◆ Assignment ◆
Reproduce the passage below on the zombie film Braindead word for word, in full.

No one guessed, given the levels of bloodshed that films like this and those of Romero, Fulci and Gordon had brought to the screen, that anyone could ever take the gore factor much further. Then in 1992 New Zealand director Peter Jackson (known for his outrageously funny alien-invasion film Bad Taste -- which also contains zombies -- and the puppet extravaganza Meet the Feebles) released a film he had been struggling to finance for many years. It was going to be 'the ultimate zombie movie' and in the event proved to be just that, at least from some perspectives. Braindead (retitled Dead Alive for US distribution) is an unbelievably exuberant flight of zombie fantasy that is so outrageously gory that it makes what preceded it seem rather restrained. The story, set in New Zealand in the 1950s, concerns a monkey-rat, brought into the local zoo, which is infected by a nasty disease that causes death and zombification in those it bites. In fact it bites the somewhat repressed hero's mother, who then dies -- but not quite. Soon her corpse becomes rather violent, while going to pieces physically, and the hero is forced to lock her up in the cellar. Others follow. Then, about halfway through the film, the zombies are loosed into a huge crowd of people whom the hero's uncle has invited to the house for a party -- and it's all on for young and old. Soon only the hero and his newly acquired girlfriend are still alive, and staying that way becomes a distinct problem. In the end, the hero deals with the zombies using a lawnmover.

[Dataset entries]
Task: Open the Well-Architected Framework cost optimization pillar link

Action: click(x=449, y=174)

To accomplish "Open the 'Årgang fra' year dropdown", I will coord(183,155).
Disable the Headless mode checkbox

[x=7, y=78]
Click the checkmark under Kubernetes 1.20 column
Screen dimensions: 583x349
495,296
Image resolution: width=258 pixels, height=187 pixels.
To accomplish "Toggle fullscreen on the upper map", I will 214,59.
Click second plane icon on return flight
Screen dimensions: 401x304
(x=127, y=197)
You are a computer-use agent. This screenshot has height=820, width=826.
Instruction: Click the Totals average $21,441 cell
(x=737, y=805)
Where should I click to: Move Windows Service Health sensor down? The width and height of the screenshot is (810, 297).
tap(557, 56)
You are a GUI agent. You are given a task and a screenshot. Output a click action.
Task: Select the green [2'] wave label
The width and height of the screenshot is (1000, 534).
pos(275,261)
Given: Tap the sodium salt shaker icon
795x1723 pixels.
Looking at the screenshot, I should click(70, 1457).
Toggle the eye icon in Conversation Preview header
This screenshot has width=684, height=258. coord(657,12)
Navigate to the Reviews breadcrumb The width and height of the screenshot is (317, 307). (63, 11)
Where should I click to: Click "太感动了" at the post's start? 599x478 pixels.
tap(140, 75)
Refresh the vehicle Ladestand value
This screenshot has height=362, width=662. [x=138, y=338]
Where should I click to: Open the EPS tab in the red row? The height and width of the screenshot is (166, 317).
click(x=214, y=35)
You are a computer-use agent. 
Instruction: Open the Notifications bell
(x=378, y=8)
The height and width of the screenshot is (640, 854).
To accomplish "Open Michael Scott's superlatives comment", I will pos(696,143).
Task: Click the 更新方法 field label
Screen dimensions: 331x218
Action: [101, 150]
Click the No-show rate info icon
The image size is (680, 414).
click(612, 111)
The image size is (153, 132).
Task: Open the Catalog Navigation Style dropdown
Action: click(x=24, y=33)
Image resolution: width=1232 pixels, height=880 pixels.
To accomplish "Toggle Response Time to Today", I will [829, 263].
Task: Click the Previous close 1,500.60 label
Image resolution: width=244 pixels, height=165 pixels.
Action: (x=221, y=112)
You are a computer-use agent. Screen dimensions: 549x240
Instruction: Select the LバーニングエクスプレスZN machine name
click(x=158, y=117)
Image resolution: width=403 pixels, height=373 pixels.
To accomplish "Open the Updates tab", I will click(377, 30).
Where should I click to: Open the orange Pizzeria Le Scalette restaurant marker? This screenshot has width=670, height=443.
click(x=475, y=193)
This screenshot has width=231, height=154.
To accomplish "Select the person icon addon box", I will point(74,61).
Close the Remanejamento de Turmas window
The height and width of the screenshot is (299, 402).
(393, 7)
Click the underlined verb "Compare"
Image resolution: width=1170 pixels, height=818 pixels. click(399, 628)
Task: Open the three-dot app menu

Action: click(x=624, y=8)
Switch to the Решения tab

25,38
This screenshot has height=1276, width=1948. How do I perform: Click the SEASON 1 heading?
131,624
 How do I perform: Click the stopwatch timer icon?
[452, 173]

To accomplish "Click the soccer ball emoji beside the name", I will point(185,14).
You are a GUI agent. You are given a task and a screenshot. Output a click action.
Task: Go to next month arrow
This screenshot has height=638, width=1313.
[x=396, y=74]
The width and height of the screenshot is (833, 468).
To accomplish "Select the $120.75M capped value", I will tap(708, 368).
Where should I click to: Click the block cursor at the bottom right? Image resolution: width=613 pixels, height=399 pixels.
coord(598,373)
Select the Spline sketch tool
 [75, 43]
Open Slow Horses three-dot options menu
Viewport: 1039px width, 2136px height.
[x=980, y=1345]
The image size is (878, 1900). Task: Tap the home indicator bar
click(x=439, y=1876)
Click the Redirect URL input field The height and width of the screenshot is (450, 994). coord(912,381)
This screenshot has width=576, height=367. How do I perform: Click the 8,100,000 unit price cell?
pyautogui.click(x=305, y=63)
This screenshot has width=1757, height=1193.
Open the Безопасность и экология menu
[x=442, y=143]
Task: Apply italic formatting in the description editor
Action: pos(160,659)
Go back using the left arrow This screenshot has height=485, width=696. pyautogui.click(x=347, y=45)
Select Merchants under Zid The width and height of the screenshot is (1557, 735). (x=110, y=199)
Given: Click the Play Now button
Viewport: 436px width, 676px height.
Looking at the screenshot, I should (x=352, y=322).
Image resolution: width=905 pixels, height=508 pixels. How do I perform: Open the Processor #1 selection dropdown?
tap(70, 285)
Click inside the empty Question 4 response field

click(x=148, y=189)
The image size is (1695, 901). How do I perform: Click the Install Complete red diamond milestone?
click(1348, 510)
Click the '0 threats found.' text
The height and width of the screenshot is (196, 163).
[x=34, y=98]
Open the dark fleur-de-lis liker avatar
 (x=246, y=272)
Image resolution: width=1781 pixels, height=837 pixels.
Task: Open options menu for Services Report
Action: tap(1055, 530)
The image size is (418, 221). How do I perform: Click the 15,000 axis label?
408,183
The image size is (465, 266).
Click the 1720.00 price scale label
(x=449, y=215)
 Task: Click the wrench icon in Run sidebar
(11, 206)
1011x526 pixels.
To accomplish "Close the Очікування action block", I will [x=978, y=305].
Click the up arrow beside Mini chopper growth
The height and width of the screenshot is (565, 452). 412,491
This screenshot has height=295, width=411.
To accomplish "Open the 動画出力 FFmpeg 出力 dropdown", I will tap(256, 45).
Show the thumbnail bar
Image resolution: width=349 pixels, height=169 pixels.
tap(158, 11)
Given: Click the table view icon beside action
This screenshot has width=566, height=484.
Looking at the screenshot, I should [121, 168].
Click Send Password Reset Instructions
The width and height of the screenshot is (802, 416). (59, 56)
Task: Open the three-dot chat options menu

◆ Your response ◆
No one guessed, given the levels of bloodshed that films like this and those of Romero, Fulci and Gordon had brought to the screen, that anyone could ever take the gore factor much further. Then in 1992 New Zealand director Peter Jackson (known for his outrageously funny alien-invasion film Bad Taste -- which also contains zombies -- and the puppet extravaganza Meet the Feebles) released a film he had been struggling to finance for many years. It was going to be 'the ultimate zombie movie' and in the event proved to be just that, at least from some perspectives. Braindead (retitled Dead Alive for US distribution) is an unbelievably exuberant flight of zombie fantasy that is so outrageously gory that it makes what preceded it seem rather restrained. The story, set in New Zealand in the 1950s, concerns a monkey-rat, brought into the local zoo, which is infected by a nasty disease that causes death and zombification in those it bites. In fact it bites the somewhat repressed hero's mother, who then dies -- but not quite. Soon her corpse becomes rather violent, while going to pieces physically, and the hero is forced to lock her up in the cellar. Others follow. Then, about halfway through the film, the zombies are loosed into a huge crowd of people whom the hero's uncle has invited to the house for a party -- and it's all on for young and old. Soon only the hero and his newly acquired girlfriend are still alive, and staying that way becomes a distinct problem. In the end, the hero deals with the zombies using a lawnmover.